Examine CGI Code, Especially Freely Available CGI Packages

Administrators should take the time to carefully read the source code and release notes for CGI gateways before they are installed. This advice applies not only to CGI programs developed in-house, but also to freely available CGI code. Security vulnerabilities are often discovered in public domain server software after it has been released. An administrator should also follow the Internet mailing lists and Usenet newsgroups that discuss the software concerned for news of possible security problems.
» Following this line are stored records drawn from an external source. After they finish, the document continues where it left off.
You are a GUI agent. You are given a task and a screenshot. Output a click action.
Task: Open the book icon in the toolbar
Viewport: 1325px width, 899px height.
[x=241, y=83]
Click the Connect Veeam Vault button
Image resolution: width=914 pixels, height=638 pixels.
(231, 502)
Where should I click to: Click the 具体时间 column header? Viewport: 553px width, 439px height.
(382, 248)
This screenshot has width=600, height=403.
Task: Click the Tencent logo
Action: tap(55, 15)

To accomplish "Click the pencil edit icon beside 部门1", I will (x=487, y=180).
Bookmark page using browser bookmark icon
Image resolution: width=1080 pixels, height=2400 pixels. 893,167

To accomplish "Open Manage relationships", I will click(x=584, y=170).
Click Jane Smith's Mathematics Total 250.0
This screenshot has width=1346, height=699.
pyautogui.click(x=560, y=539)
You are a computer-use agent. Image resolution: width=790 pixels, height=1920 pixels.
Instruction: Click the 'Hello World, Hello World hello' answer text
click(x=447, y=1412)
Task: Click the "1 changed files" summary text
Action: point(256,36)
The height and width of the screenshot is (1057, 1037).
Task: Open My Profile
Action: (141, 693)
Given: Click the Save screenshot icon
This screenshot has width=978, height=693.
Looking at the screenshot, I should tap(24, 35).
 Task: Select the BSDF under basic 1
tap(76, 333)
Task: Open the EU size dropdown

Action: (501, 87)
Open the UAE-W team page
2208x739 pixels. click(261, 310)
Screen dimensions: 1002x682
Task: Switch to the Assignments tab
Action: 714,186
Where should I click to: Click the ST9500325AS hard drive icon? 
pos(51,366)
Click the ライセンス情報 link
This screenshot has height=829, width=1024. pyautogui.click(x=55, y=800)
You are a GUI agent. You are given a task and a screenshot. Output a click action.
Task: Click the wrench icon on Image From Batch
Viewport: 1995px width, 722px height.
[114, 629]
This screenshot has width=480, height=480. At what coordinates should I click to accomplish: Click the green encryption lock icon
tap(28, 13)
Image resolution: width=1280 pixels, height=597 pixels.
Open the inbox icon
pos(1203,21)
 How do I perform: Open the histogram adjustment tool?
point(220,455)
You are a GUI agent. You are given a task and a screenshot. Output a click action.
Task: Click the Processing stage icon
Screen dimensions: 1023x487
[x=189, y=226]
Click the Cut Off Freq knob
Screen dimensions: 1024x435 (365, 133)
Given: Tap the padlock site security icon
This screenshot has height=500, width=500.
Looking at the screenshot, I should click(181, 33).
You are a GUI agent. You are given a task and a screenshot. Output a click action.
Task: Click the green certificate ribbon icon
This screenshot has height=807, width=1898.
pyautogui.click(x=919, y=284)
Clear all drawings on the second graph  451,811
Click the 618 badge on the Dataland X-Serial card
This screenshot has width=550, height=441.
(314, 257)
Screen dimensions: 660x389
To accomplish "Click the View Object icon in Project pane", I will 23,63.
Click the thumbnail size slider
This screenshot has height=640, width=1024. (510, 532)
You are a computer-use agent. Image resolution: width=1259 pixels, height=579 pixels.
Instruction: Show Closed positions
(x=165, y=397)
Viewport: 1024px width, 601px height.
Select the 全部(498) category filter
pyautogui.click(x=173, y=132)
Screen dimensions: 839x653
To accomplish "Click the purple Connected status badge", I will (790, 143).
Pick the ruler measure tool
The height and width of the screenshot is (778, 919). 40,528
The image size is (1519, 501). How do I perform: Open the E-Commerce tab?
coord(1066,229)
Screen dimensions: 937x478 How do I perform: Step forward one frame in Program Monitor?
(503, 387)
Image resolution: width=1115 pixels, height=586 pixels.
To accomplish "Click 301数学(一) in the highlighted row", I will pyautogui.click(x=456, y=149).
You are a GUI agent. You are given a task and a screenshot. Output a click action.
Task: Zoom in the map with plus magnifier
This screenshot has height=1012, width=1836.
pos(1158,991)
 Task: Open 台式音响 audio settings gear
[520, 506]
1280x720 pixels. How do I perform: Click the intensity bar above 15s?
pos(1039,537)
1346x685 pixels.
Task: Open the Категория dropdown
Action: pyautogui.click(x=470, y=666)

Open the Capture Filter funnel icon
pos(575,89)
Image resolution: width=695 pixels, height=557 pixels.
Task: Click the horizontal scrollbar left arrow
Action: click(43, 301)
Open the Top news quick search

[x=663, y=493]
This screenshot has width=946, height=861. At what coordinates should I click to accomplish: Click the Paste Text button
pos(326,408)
Run CGI Programs in a Protected Environment

If the operating system or Web software on your server will allow, ensure that CGI programs are run in a protected environment. On multiuser operating systems, set up your server to run as a nonprivileged user, preferably a user specifically for that purpose. Under networked operating systems, there may already be a nonprivileged account known as "nobody," but where possible use a different account specifically for running CGI programs.
If possible, run the CGI program in a virtual emulated machine, or in a subsection of the server's file system so that it cannot see the rest of the server files.

Caution
Do not run the Web server with super-user privileges. If a malicious intruder finds a security vulnerability in the Web server software, that intruder will immediately have full control of the server. Avoid CGI wrapper software that gives CGI programs the same privileges as the author of the CGI script. Such a wrapper merely lends extra power to the intruder who exploits any CGI security vulnerabilities. If a CGI gateway cannot access information as an untrusted user, this should prompt the implementor to reassess the availability of the information, not the privileges of the CGI gateway.

Run CGI on a "Sacrificial" Machine, Outside any Firewall

Choose a machine to be the CGI server that does not hold any secure information and that is not generally trusted by other network hosts. This need not even be your main Web server; setting aside a machine exclusively as a CGI server simplifies the security problem. If your organization uses a firewall gateway or router, position your CGI server outside this firewall to limit the advantages of an intruder who succeeds in exploiting a CGI security hole. Do not host the CGI scripts on the firewall gateway itself, because a security infiltration could compromise the whole organization.

Run CGI with Low Scheduling Priority

If possible, set the priority of CGI programs lower than other processes in a multiprocessing environment. This will limit the damage caused by malicious or accidental floods of CGI requests that might otherwise have disabled the CGI server.

Regularly Read Security Mailing Lists and Usenet Newsgroups

Security vulnerabilities and improved versions of server software are often announced and discussed in the Internet discussion groups. Information from software suppliers and other users can be invaluable.

What Can a CGI Programmer Do to Improve Security?

The author of a CGI gateway program can also do much to defend against security breaches, as outlined in the following sections.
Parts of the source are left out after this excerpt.